For the purposes of calculating prorated consumption, the dependent user together with its subsidiaries, the holding company and other subsidiaries of the holding company will be considered as a single person.
4. Nodal agencies for verification of captive status
With effect from 1 April 2026, State or Union Territory Governments may designate a nodal agency for verification of self-consumption status in cases of intra-state self-consumption. In case of interstate own consumption, verification will be done by the National Cargo Dispatch Center (NLDC).

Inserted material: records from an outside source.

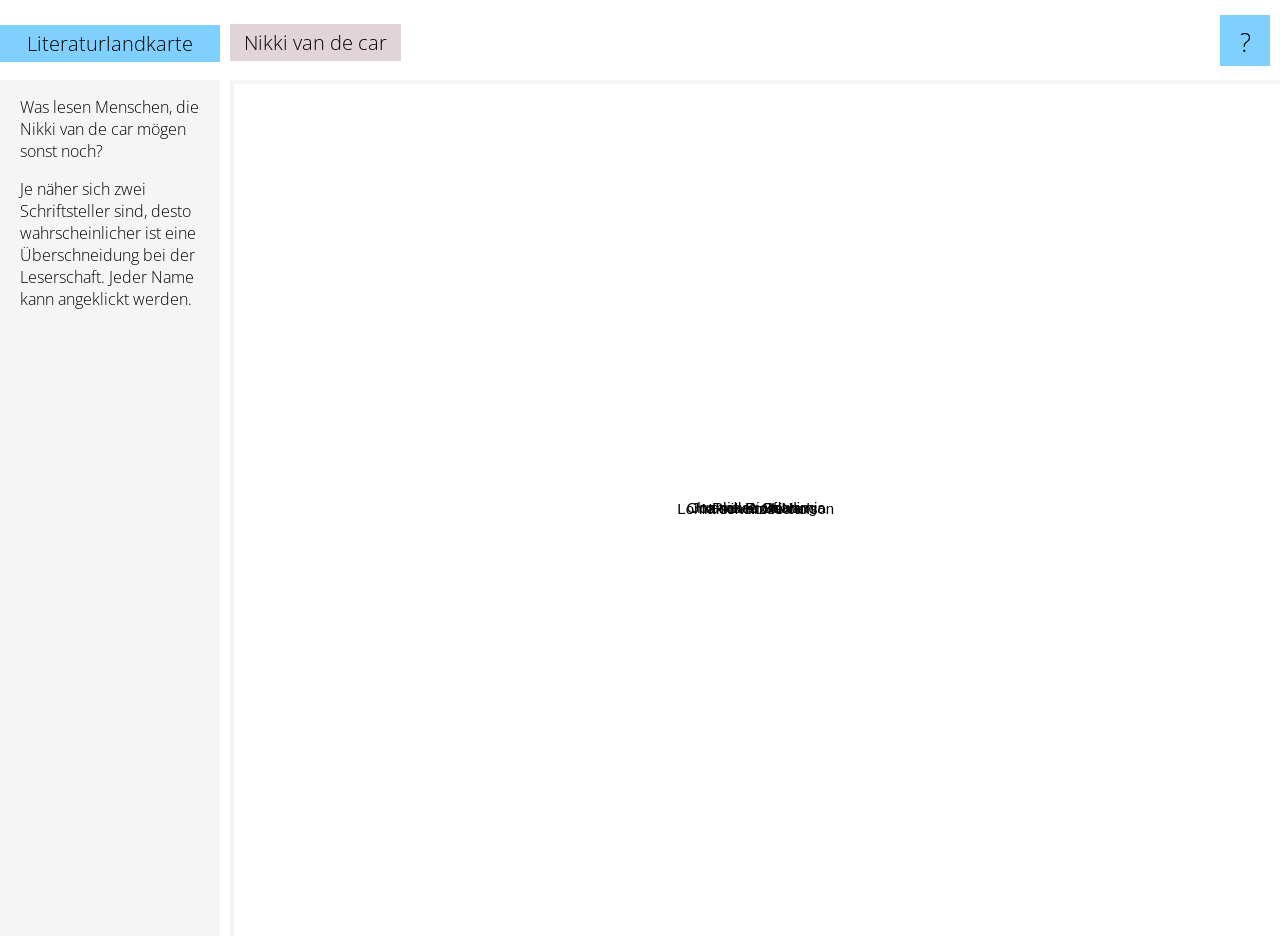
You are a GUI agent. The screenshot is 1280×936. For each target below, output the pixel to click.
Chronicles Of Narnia (981, 456)
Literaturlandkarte (110, 43)
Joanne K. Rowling (435, 308)
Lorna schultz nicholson (802, 663)
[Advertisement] (110, 631)
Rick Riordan (742, 229)
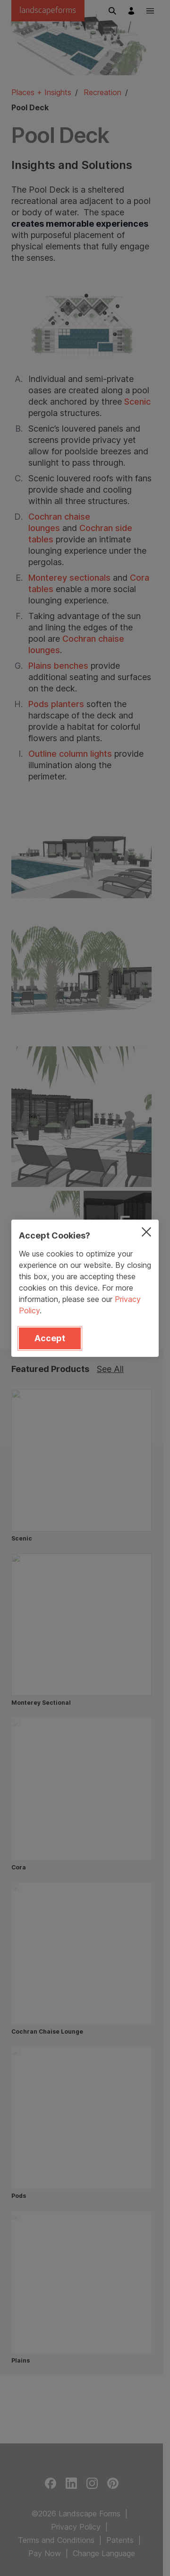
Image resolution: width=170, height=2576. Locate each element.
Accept (49, 1338)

The appropriate Government shall establish a Grievance Redressal Committee to deal with disputes arising out of such verification decisions.
5. Treatment of Cross Subsidy Surcharge and Additional Surcharge
Pending verification of captive support status, Cross Subsidy Surcharge (CSS) and Additional Surcharge (AS) will not be charged if captive users submit prescribed declaration in accordance with procedures issued by NLDC (for inter-state cases) or State Nodal Agency (for intra-state cases).
If the plant subsequently fails to qualify as a captive plant after verification, the relevant CSS and AS will become payable along with accounting costs. The accounting charges will be calculated based on the base rate of Late Payment Surcharge under the Electricity (Late Payment Surcharge and Related Matters) Rules 2022.
When will the changes be made?
The Department of Energy said: “To facilitate smooth implementation, certain provisions relating to proportional consumption in AoP structures, the verification framework and the treatment of CSS and AS will come into force from 1 April 2026. Other changes will come into effect immediately.”